Les sentiments

2003

Avec: Jean-Pierre Bacri (Jacques), Nathalie Baye (Carole), Isabelle Carré (Edith), Melvil Poupaud (François). 1h34.

Jacques, médecin, vit à la campagne avec sa femme Carole. Il est décidé à changer de vie, à accepter un poste fixe à l’hôpital. Son futur remplaçant, François, emménage avec son épouse Edith dans la maison juste à côté. Alors que Jacques fait découvrir les alentours et sa clientèle à François, Edith et Carole font connaissance et sympathisent rapidement.
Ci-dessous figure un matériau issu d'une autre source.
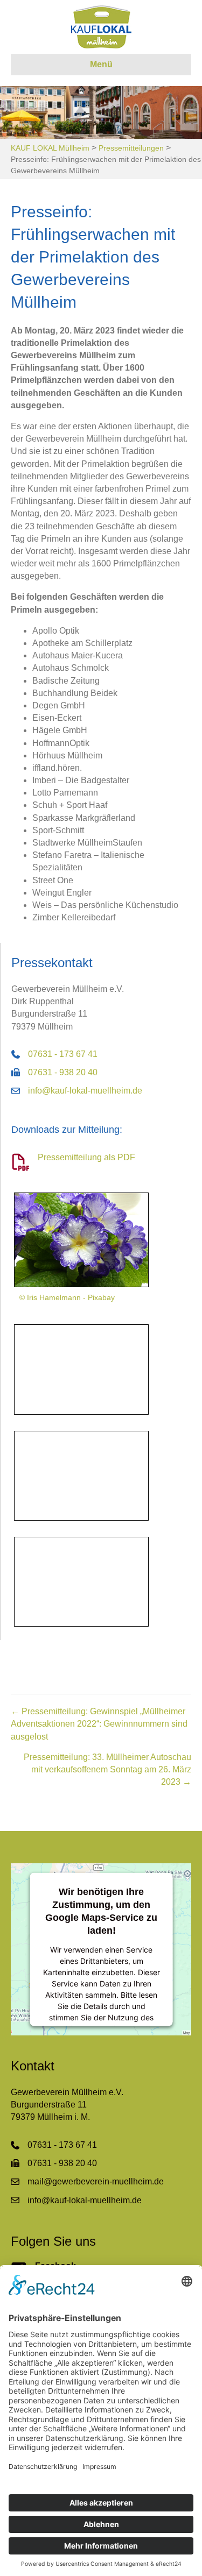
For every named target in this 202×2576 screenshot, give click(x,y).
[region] (101, 112)
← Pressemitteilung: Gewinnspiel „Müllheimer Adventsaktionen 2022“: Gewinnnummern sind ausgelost (99, 1724)
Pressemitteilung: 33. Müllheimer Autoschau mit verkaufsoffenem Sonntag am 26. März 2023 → (107, 1769)
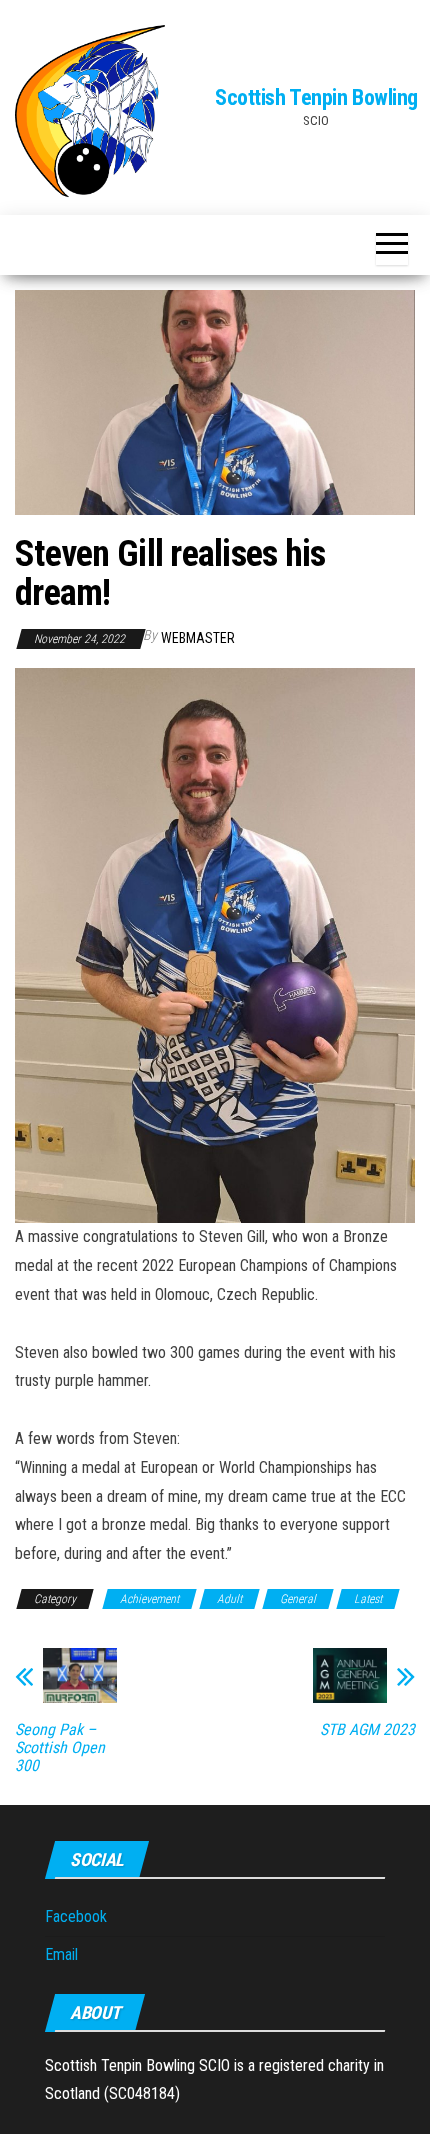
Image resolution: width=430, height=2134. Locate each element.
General (298, 1599)
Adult (229, 1599)
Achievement (149, 1599)
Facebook (76, 1916)
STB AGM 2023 (367, 1730)
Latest (368, 1599)
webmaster (198, 638)
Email (61, 1954)
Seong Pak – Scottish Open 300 (60, 1748)
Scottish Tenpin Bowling (316, 97)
Contrairement à Carole qui est femme au foyer, Edith trouve un travail dans un laboratoire de photographie.

Malgré sa femme et ses deux enfants, Jacques, qui se trouve "gros, vieux, con et moche" et s'était résigné, presque sans regrets, à ne plus vivre vraiment, redécouvre la passion dans la lumière des yeux et du sourire d'Edith. Elle qui, sans coquetterie aucune, lui parle de ses gestes "incroyablement gracieux" et de son regard, le plus noir qu'elle ait jamais vu. Et tout en adorant son mari, Edith se met à aimer jacques aussi. Parce qu'elle est innocente et rayonnante, une battante de charme, amoureuse et dévoreuse de la vie qui se croit "invincible".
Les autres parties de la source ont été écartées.